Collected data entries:
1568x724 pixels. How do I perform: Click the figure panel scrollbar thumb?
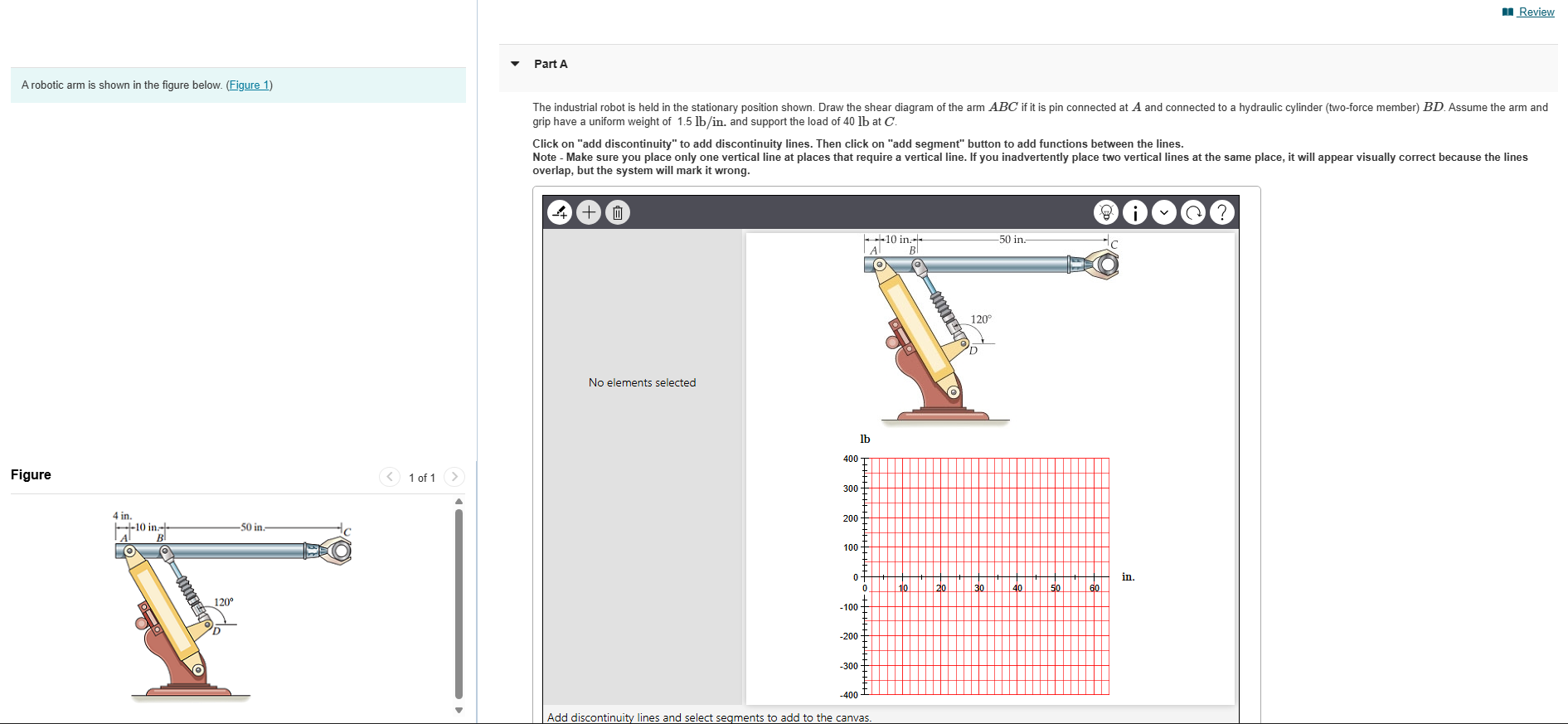459,604
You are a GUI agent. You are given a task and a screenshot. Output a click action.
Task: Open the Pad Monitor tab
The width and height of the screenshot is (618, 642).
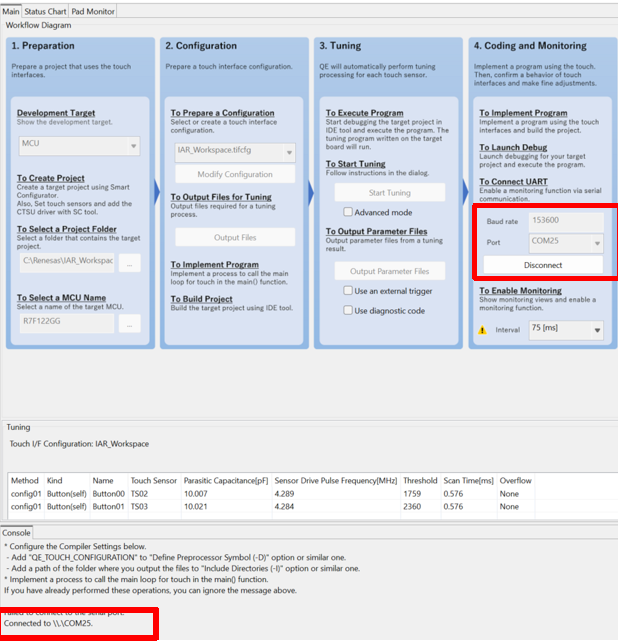[x=93, y=11]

## [Problem to work on]
Beginning at the line with "Task: Open the Pad Monitor tab", reproduce each line exactly through the last line of the records above, with pictures left out.

## [Finished exercise]
Task: Open the Pad Monitor tab
The width and height of the screenshot is (618, 642).
[x=93, y=11]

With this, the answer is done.